Deregulation eliminated the need for such startups to bow to the dominant
airlines’ demands and market pressures. Donald Burr ’s
People Express is an insightful instance of a startup carrier. Donald Burr
is an entrepreneur famous for his introduction of unconventional management
methods including a clique of managers, low salary and maximization of job performance
per employee. His seemingly miraculous entrepreneurial skills were applied in
his People Express—the tight operation involved passengers paying for meals
onboard and charges for check-in baggage.
Thus, the fares hit a record low. In fact, the airfare was comparable to
bus line ticket charges. The carrier’s flexibility led to increased revenues
during early 1980s peaking at 1985 (1 billion dollars). Other airlines kept a close watch on people's
actions. Most of them launched a stiff
competition that led to drastic fall in
fare and better service provision than People Express. In the end, Burr's
airline could not withstand a mounting pressure. Gradually, it phased out of
the highly competitive market as losses surged and passengers became dissatisfied
(Dresner & Windle, 1996).
Many scholars conclude that regional
airlines welcomed the deregulation policies. The fair competition of passengers
would not be possible in the CAB strict rules regime. The no-hoods barred
competitive environment led to success for most regional carriers. In addition,
benefits to the ordinary passengers as air fares dropped drastically. In 1979 alone, a remarkable 317 million air
passengers crisscrossed US skies. This development led to unprecedented
revenues to most airlines.
Rising Fuel Costs and Economic Turmoil
The positive effects for
deregulation could not last forever. The fuel cost rose, triggering an economic
recession. As such, the unregulated aviation industry began to show signs of
disastrous consequences. Beginning 1981, most startup carriers recorded
losses-- some as high as $430 million. There was a drastic drop in passenger
records in 1981 to a mere 286 million. PATCO's strike (Professional Air
TrafficControllers Organization) in late 1981 escalated industry’s woes. A
regional Carrier—Braniff—collapsed in 1982 demonstrating the magnitude of the
problems crippling the sector. While other airlines continued to expand during
this tough economic time, they certainly faced greater business risks.

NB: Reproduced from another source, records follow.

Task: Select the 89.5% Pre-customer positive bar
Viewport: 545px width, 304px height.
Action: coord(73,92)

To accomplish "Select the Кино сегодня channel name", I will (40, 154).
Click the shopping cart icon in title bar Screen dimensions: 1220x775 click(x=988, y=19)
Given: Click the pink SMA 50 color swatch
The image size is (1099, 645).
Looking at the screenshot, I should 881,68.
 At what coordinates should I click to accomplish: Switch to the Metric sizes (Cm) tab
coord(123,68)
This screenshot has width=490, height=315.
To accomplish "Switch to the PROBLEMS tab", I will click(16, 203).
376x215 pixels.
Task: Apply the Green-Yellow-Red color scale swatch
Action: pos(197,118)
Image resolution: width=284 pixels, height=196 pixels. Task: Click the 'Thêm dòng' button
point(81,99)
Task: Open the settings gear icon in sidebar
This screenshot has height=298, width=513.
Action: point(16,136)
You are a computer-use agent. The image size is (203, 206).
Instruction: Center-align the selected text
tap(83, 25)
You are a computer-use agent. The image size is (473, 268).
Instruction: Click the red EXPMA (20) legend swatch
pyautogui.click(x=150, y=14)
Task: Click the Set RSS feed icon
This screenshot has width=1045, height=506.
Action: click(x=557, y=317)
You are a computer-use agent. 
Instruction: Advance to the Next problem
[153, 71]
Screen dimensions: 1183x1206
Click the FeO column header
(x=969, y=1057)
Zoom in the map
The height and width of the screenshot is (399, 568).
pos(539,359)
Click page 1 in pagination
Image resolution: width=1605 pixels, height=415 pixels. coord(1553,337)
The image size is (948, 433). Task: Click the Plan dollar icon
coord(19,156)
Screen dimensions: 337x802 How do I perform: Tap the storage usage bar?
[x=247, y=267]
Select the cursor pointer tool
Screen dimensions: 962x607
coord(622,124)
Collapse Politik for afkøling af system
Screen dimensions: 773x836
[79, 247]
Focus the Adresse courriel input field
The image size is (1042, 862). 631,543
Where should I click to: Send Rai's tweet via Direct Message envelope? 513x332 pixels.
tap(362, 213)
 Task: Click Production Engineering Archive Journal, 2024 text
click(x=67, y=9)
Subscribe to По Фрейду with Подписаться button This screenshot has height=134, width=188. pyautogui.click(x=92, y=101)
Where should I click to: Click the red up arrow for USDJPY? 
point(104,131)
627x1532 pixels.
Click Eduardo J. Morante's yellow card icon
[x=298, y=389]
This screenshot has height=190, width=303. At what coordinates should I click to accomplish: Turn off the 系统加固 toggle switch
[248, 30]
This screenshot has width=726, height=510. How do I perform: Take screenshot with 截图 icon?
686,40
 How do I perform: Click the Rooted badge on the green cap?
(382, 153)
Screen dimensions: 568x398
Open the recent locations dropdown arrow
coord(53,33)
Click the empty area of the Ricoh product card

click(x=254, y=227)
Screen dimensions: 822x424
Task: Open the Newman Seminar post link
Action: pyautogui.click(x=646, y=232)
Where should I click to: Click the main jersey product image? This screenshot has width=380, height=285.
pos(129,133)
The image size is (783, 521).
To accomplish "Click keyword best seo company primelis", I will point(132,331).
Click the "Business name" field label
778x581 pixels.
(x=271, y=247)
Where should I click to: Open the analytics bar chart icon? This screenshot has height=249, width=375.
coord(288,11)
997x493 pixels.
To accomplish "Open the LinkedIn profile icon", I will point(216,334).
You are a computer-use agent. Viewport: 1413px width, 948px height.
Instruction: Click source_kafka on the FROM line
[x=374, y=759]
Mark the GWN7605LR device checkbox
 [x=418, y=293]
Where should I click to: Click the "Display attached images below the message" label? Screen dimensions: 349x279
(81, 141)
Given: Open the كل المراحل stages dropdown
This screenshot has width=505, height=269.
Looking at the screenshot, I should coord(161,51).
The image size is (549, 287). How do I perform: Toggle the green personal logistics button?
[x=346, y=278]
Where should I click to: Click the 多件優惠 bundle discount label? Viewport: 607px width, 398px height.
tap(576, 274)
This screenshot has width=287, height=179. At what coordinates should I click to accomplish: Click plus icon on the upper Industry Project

Today, there is an ongoing debate
regarding the long –term deregulation impacts, especially to regional airlines.
Some analysts agree that there was extreme instability in the post-deregulation
era, considering the cases of Eastern Airlines and Continental Carriers. The
two airlines suffered setbacks worsened by the poor relationship with aviation
labor unions and mismanagement. On a
positive note, deregulation led to a transformation in America ’s Aviation industry. There
was a phase-out of most staunch rules that curbed the industrial expansion and
threatened America ’s
core pillar (freedom). Notably, other countries followed America ’s leadership in minimizing
controls. Resultantly, the global aviation industry transformed for the better.
A new era dawned, where cooperation among the aviators worldwide became
imperative (Reynolds-Feighan, 1995).
It is hard to imagine a development
in a highly regulated aviation industry. While there are negative consequences
as a result of deregulation, it is clear that positive impact outweighs them.
However, the deregulation policies should be reviewed periodically to
incorporate the changes in a modern business environment. Without periodic
updates on the rules, new market would possibly incur heavy losses given the
dynamic nature of America ’s
economy. Back at the time when the deregulation act was passed, America
was a key global player in the industry. Today, countries like China and India are rising rapidly. Their
booming economy allows for their heavy investment in America ’s Aviation industry,
threatening the local carriers.
References
Dresner, M., Lin , J.
S. C., & Windle, R. (1996). The Impact of Low-Cost Carriers on Airport and
Route Competition. Journal of
Transport Economics and Policy, 309-328.
Reynolds-Feighan,
A. J. (1995). European and American
Approaches to Air Transport Liberalisation: Some Implications For Small
Communities.Transportation Research Part A: Policy and Practice, 29(6), 467-483.